Despite two rulings against it over anticompetitive practices, Alphabet (GOOGL) has avoided having to spin off its Chrome business or otherwise break up the company.

The first ruling dominated markets yesterday, with GOOGL surging, leading the whole market higher in relief. Almost a year after finding that Google illegally held a monopoly on internet search, U.S. District Judge Amit Mehta ruled that it can keep the Chrome browser and the Android operating system. He called the DOJ’s divestiture request an overreach, saying that Google “did not use [the products] to effect any illegal restraint.”

The judge ruled that Google can no longer make exclusive contracts for distribution; however, Google explicitly can still pay other companies for favorability. This led to Apple (AAPL) also rising, because Google pays it billions every year to be the default search engine on iPhones. Given Google’s already dominant status and mountains of cash, how much does this really change the game?

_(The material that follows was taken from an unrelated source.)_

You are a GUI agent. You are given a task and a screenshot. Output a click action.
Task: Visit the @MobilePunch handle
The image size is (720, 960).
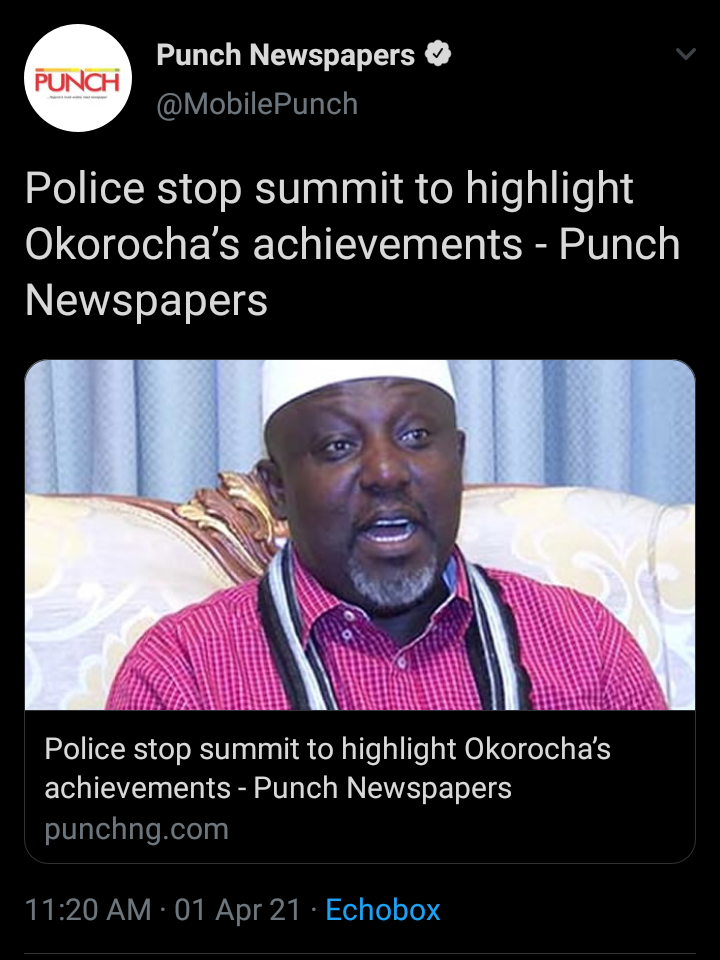click(257, 103)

The biggest penalty coming out of the case is that Google has to share some search data, such as search index and user-interaction logs, with “qualified competitors,” though “not ads data.” The DOJ had asked for broader data sharing requirements, but Mehta narrowed the focus. 

Google said, “We have concerns about how these requirements will impact our users and their privacy.” The company had planned to appeal the original anticompetitive ruling.

The second ruling comes from Australia, where Alphabet and Epic Games were still litigating over its app store practices. The Australian courts partially ruled against Alphabet and Apple in August, finding their app stores had no protections against anticompetitive behavior. 

Epic Games claimed that their own app store would be made available on iOS, but did not specify a timeline.

While the full terms are still sealed, both companies have the opportunity to appeal.

The U.S. ruling disappointed some observers who call the penalties too soft. Even with the data sharing requirements, the CEO of DuckDuckGo, an alternative search engine, said, “it’s a nothingburger” and “consumers will continue to suffer.” 

Interestingly, Mehta said he was influenced by the emergence of AI competition. “The money flowing into this space, and how quickly it has arrived, is astonishing,” he wrote, and considers AI companies better-positioned to compete in search than any other player has been for decades.

Of course, Google is already a major player in AI search as well with its Gemini product, and offers users AI summaries at the top of search results already. Wedbush’s Dan Ives wrote that, following the ruling, “We now see a green light for a bigger Gemini AI partnership between Apple and Google.”

However, while search is a major part of Google’s business, it makes money from users clicking links – not reading AI summaries. Google will have to figure out how to better monetize this new part of its business – but doing so could potentially starve out the sites it indexes, which rely on traffic that AI is eating up. That could open a whole new can of worms down the road.

Overall, Google’s dominance seems unshaken in the face of these rulings. Wall Street seems pleased with the results. Perhaps unforeseen consequences are lurking down the road for Google, but for now it looks like full speed ahead.